Rogers Communications brought in $3.78 billion for the quarter ended June 30, according to financial results it released today. That’s up 1% from the same period in 2018. Adjusted EBITDA was up 9%, to $1.64 billion.

However, that success was driven largely by the telco giant’s wireless and internet services, and somewhat by its cable segment. Its media segment, which includes its conventional network City, specialty networks such as Sportsnet and FX, national and local radio stations, the Toronto Blue Jays and, up until earlier this year, an array of consumer magazines, was down by 3%.

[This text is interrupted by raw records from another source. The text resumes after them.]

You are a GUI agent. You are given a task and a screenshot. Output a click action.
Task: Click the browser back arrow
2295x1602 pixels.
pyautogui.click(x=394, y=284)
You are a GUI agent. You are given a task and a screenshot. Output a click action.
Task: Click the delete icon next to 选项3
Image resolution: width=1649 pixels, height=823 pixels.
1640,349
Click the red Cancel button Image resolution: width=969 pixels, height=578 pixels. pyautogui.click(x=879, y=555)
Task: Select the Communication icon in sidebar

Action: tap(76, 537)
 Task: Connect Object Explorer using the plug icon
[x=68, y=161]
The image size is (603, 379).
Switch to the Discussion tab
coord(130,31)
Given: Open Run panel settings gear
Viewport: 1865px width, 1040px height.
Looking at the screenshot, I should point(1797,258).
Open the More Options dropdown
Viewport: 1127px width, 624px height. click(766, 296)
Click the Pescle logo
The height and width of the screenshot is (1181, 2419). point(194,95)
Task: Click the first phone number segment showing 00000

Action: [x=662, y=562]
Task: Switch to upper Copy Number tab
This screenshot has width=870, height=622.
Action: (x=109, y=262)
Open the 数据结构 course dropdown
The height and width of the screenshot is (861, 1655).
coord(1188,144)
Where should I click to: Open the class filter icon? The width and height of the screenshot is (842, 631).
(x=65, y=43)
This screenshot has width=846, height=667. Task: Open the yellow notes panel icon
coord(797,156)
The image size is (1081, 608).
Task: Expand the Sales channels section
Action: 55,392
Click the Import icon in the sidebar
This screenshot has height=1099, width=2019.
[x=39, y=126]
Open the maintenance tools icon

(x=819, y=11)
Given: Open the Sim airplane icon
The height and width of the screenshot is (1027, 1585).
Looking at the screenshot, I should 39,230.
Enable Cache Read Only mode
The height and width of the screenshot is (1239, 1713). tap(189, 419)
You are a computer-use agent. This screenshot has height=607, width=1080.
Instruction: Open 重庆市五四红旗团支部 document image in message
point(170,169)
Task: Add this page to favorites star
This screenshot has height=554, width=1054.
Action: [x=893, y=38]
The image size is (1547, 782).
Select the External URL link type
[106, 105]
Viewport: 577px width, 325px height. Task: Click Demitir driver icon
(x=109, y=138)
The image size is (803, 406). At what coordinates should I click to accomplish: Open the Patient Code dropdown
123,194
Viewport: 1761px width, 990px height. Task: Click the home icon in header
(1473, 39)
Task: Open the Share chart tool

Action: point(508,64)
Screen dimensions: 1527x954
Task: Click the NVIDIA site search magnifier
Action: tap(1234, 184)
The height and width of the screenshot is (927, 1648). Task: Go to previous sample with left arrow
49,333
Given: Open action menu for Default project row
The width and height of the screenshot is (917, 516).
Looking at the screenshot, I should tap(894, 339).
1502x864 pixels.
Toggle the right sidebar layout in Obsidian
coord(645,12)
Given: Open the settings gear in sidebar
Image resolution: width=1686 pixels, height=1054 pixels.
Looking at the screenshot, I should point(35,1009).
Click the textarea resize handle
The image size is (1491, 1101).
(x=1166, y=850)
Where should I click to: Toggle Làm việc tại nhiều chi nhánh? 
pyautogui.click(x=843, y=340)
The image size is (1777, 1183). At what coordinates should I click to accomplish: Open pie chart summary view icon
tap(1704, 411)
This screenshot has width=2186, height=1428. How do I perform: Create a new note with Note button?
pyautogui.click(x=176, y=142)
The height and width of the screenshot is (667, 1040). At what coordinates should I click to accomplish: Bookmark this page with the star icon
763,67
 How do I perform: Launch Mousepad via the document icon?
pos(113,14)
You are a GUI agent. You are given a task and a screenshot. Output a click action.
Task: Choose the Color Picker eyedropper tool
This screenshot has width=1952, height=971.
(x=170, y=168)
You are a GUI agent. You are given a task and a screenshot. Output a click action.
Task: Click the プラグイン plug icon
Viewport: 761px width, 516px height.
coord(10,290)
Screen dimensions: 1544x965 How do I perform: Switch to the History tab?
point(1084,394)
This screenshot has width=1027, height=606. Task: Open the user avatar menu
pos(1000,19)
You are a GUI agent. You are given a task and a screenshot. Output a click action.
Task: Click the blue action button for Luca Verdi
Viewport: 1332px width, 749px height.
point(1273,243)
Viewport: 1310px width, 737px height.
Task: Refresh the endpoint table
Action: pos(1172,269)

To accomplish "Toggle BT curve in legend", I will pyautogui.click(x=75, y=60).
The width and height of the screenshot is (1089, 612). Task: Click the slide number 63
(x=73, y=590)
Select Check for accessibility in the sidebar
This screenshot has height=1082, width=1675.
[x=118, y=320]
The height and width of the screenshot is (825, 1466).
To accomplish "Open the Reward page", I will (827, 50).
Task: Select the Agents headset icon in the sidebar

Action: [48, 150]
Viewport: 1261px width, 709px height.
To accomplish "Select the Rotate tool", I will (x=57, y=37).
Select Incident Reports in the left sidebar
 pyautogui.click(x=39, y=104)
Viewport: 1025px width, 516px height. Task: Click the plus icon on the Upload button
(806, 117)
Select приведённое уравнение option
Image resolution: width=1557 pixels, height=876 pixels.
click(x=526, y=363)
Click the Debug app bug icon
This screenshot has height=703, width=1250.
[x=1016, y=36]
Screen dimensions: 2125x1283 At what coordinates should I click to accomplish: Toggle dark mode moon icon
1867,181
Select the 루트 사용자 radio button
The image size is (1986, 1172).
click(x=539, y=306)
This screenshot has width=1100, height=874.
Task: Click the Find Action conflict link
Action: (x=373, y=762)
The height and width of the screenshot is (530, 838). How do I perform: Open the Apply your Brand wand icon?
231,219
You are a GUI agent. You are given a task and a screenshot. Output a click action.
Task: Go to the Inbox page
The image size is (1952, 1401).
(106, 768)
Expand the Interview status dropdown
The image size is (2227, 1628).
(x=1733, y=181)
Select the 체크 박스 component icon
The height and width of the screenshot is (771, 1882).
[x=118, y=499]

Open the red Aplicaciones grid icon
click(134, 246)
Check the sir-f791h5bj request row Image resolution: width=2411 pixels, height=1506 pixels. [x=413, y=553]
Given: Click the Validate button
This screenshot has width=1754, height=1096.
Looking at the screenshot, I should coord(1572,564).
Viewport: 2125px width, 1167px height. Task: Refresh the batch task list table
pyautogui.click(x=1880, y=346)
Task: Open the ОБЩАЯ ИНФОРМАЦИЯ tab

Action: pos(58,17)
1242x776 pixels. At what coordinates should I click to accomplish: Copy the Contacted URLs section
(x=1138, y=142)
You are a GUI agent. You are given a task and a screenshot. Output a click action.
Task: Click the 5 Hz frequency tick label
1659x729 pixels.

That dip, which resulted in $591 million being brought in from the media segment, was primarily the result of that sale. The sale saw seven digital and print titles as well as Rogers’ custom content division, sold to Toronto-based St. Joseph Communications for an undisclosed amount, marking Rogers’ official exit from the publications business (having previously sold its B2B titles). According to Rogers, when excluding the revenue from the magazines sold, media would have been flat for Q2 – putting the estimated revenue from Rogers’ former magazines at $17 million for Q2 2018.

While Rogers doesn’t break down its segments more specifically, it did highlight that one of its strongest drivers in the media segment was Sportsnet, which drove higher subscription and advertising revenue for the quarter. Despite a short-lived performance by Canadian teams in the NHL Stanley Cup Finals, the NBA Finals – which had broadcast rights split between Sportsnet and Bell Media’s TSN – saw record numbers pulled in for the Toronto Raptors’ historic run.

The Jays, however, have been struggling lately; Rogers stated that the team brought in lower overall revenue for the quarter.

Operating expenses for media were also down, decreasing at a slightly higher rate than revenue. The company put $519 million into operating expenses for media, down from $548 billion in Q2 2018 (a decrease of 5%).

Media adjusted EBITDA increased by 20% this quarter, which Rogers says is primarily a result of lower player salaries at the Blue Jays.

Wireless revenue was up 1% to $2.24 billion; cable was also up 1% to $997 million.